Sample SLP6 shows the highest ID/IG ratio (0.95), which is very similar to references IBZ (0.94) and LBZ (0.91). On the ground layer, the Raman spectrum showed peaks at 1,007 and 1,014 cm−1 characteristic of a mixture of gypsum and anhydrite (Figure 7). SEM–EDS analysis of the black layer revealed the presence of calcium, sulfur and silicon, together with minor elements as aluminium, potassium, iron and copper (Table 1). The absence of phosphorous discarded the presence of a bone black pigment. The FTIR spectrum (Figure 8) of SLP6 was dominated by gypsum bands at 3,544, 3,406, 1,683, 1,625, 1,146, 675 and 603 cm−1 from the ground layer, together with bands at 2,921 and 2,848 cm−1, characteristic of lipids.

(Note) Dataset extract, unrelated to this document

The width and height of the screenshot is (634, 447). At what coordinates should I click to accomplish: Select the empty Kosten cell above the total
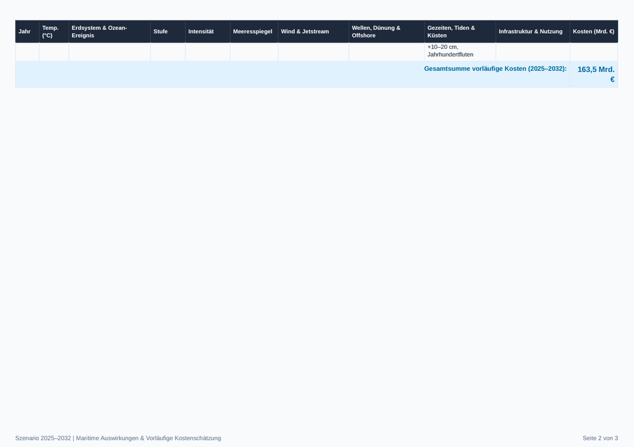[x=594, y=52]
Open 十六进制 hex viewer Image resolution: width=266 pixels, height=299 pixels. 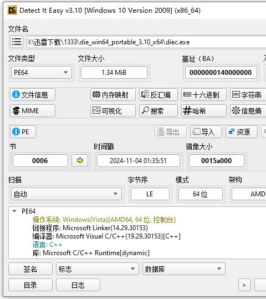point(204,95)
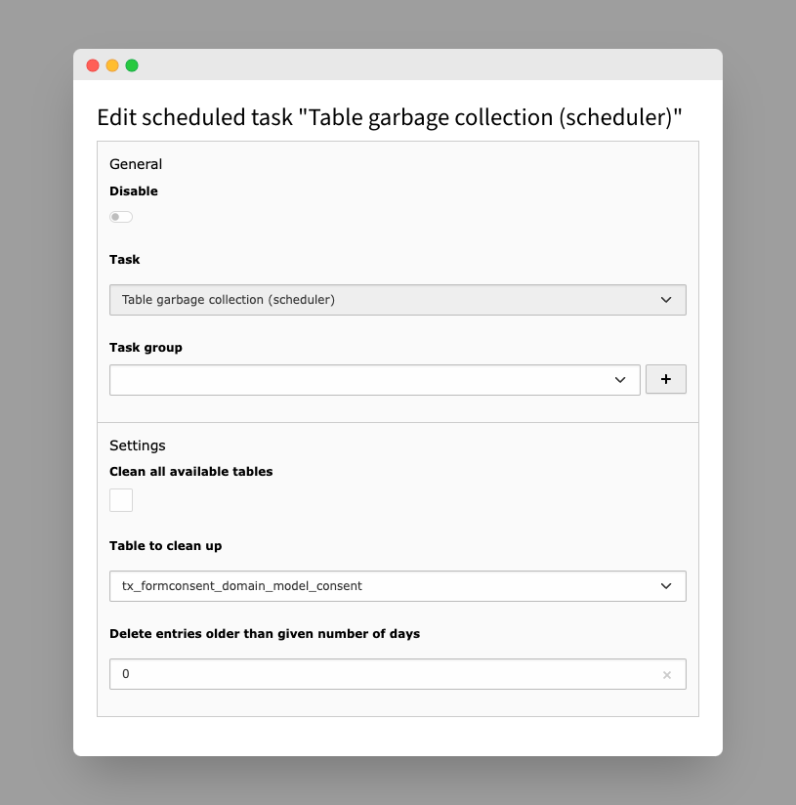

No bands due to calcium carbonate characteristic of carbonated hydroxyapatite were observed [13]. These results suggest the use of lampblack, which is soot obtained from burning oil [1].

The Raman spectrum of the black layer of SBN1 showed D and G band positions (1,374 and 1,580 cm−1, respectively) and ID/IG ratio (0.82) similar to those of bistre (BSZ) (Table 2), a carbon-based pigment prepared from wood soot [13]. SEM–EDS analysis of the black layer showed the presence of lead together with minor amounts of calcium, silicon, potassium, aluminium, and iron (Table 1). The presence of potassium is typical for the carbonization of wood. The black pigment was applied over a white layer of basic lead carbonate [PbCO3·Pb(OH)2] known as lead white [22], as determined by the presence of lead in the SEM–EDS spectrum of this layer (Table 1) and a strong peak at 1,055 cm−1 together with a weak one at 1,050 cm−1 in the Raman spectrum of the white layer [19] (Figure 7). The characteristic peak of anhydrite around 1,020 cm−1 was observed in the Raman spectrum (Figure 7) of the ground layer, which is suggested to be composed of a mixture of calcium sulfate and lead white due to the presence of calcium and sulfur together with minor amounts of lead in the SEM–EDS analysis. The FTIR of SBN1 was not recorded due to the low amount of sample available.

Conclusions

In this study, carbon-based black pigments were identified by Raman microscopy in four Jesuit wooden sculptures produced in the 18th century. The images show a poor conservation condition in their polychrome layers as well as in their wood support, due to old transfers and to light and humidity exposure through time. Nevertheless, the fact that they have never been repainted—as usually happens with this kind of religious images—enabled us to develop scientific research on their original painting. The combined analysis of Raman spectral parameters (width, position and intensity of G and D bands) of the painting samples and reference pigments determined by curve fitting was successfully applied to the identification of bistre, wood charcoal, lampblack, and a humic earth pigment in the Jesuit sculptures. Wood charcoal and bone black had previously been characterized by this methodology in two colonial paintings dated from the early 18th century [12]. The chemical information obtained on the black pigments used in the manufacture of the polychrome sculptures contributed to increase our knowledge on the available resources at the Jesuit Mission of Trinidad and expands our knowledge on Colonial art. At the same time, this kind of studies deeply helps in future preventive conservation and restoration labors.